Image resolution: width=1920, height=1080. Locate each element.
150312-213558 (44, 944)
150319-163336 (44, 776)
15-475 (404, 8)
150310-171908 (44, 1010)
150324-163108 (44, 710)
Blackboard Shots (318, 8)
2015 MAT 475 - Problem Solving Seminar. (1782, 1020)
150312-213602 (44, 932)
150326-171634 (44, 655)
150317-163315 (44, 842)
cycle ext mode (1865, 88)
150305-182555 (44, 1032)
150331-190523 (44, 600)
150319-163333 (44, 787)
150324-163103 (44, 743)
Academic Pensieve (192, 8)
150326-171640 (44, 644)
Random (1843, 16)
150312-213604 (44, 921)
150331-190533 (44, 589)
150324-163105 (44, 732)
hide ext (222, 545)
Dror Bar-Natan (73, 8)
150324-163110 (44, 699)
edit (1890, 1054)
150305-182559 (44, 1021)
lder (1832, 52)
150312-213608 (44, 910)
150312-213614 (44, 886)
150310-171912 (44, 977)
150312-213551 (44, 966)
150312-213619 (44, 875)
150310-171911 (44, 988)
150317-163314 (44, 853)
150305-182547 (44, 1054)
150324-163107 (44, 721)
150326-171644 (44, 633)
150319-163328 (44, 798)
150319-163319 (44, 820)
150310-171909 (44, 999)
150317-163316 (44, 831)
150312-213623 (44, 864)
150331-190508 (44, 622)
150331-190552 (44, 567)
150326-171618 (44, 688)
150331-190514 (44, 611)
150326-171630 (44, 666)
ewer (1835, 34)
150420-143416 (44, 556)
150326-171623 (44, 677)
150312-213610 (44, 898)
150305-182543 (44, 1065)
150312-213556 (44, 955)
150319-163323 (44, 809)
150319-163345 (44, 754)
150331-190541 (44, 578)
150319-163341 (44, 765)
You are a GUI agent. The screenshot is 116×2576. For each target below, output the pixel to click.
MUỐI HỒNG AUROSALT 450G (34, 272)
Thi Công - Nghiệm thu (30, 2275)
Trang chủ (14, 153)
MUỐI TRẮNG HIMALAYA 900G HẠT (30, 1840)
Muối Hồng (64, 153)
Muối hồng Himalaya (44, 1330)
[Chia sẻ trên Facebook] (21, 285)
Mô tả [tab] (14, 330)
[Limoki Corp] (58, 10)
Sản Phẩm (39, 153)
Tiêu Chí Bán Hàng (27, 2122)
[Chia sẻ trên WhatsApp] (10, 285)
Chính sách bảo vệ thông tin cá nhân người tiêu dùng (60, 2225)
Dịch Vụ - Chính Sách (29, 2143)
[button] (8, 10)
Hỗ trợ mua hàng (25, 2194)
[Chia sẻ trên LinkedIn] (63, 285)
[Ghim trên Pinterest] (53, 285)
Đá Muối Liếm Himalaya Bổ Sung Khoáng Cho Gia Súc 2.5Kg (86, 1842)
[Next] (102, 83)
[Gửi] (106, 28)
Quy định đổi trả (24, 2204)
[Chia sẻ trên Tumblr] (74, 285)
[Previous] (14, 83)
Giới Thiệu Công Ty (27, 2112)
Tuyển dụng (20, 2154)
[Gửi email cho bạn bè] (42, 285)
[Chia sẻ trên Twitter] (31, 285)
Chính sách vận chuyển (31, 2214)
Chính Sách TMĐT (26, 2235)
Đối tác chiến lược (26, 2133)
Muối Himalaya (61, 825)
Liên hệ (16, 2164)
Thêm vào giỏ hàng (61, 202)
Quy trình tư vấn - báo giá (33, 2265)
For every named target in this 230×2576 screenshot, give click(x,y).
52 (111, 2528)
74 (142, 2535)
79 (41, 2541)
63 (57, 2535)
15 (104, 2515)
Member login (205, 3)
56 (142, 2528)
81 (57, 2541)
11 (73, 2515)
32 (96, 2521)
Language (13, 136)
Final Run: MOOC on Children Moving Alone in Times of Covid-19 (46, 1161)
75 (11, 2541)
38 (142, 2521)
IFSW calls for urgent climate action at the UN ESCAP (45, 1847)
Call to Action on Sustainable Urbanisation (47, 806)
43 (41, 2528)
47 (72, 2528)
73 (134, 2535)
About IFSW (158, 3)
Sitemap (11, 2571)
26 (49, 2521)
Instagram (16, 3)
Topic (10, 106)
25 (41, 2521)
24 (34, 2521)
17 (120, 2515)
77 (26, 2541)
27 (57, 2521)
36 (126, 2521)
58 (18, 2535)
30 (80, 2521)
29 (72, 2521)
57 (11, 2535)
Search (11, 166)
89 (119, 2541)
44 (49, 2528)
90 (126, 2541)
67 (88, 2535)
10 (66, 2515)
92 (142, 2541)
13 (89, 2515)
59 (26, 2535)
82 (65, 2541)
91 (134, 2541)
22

=== Instructions for the task ===
An exact copy of the lines above, from the one containing "150305-182555 (44, 1032)" down to the one containing "Chính sách bảo" and including both, is the whole answer; retype it and nothing else.

=== Result ===
150305-182555 (44, 1032)
150331-190523 (44, 600)
150319-163333 (44, 787)
150324-163103 (44, 743)
Academic Pensieve (192, 8)
150326-171640 (44, 644)
Random (1843, 16)
150312-213604 (44, 921)
150331-190533 (44, 589)
150324-163105 (44, 732)
hide ext (222, 545)
Dror Bar-Natan (73, 8)
150324-163110 (44, 699)
edit (1890, 1054)
150305-182559 (44, 1021)
lder (1832, 52)
150312-213608 (44, 910)
150312-213614 (44, 886)
150310-171912 (44, 977)
150312-213551 (44, 966)
150312-213619 (44, 875)
150310-171911 (44, 988)
150317-163314 (44, 853)
150305-182547 (44, 1054)
150324-163107 (44, 721)
150326-171644 (44, 633)
150319-163328 (44, 798)
150319-163319 (44, 820)
150310-171909 (44, 999)
150317-163316 (44, 831)
150312-213623 (44, 864)
150331-190508 (44, 622)
150331-190552 (44, 567)
150326-171618 (44, 688)
150331-190514 (44, 611)
150326-171630 (44, 666)
ewer (1835, 34)
150420-143416 (44, 556)
150326-171623 (44, 677)
150312-213610 (44, 898)
150305-182543 (44, 1065)
150312-213556 (44, 955)
150319-163323 (44, 809)
150319-163345 (44, 754)
150331-190541 (44, 578)
150319-163341 (44, 765)
You are a GUI agent. The screenshot is 116×2576. For each target below, output the pixel to click.
MUỐI HỒNG AUROSALT 450G (34, 272)
Thi Công - Nghiệm thu (30, 2275)
Trang chủ (14, 153)
MUỐI TRẮNG HIMALAYA 900G HẠT (30, 1840)
Muối Hồng (64, 153)
Muối hồng Himalaya (44, 1330)
[Chia sẻ trên Facebook] (21, 285)
Mô tả [tab] (14, 330)
[Limoki Corp] (58, 10)
Sản Phẩm (39, 153)
Tiêu Chí Bán Hàng (27, 2122)
[Chia sẻ trên WhatsApp] (10, 285)
Chính sách bảo vệ thông tin cá nhân người tiêu dùng (60, 2225)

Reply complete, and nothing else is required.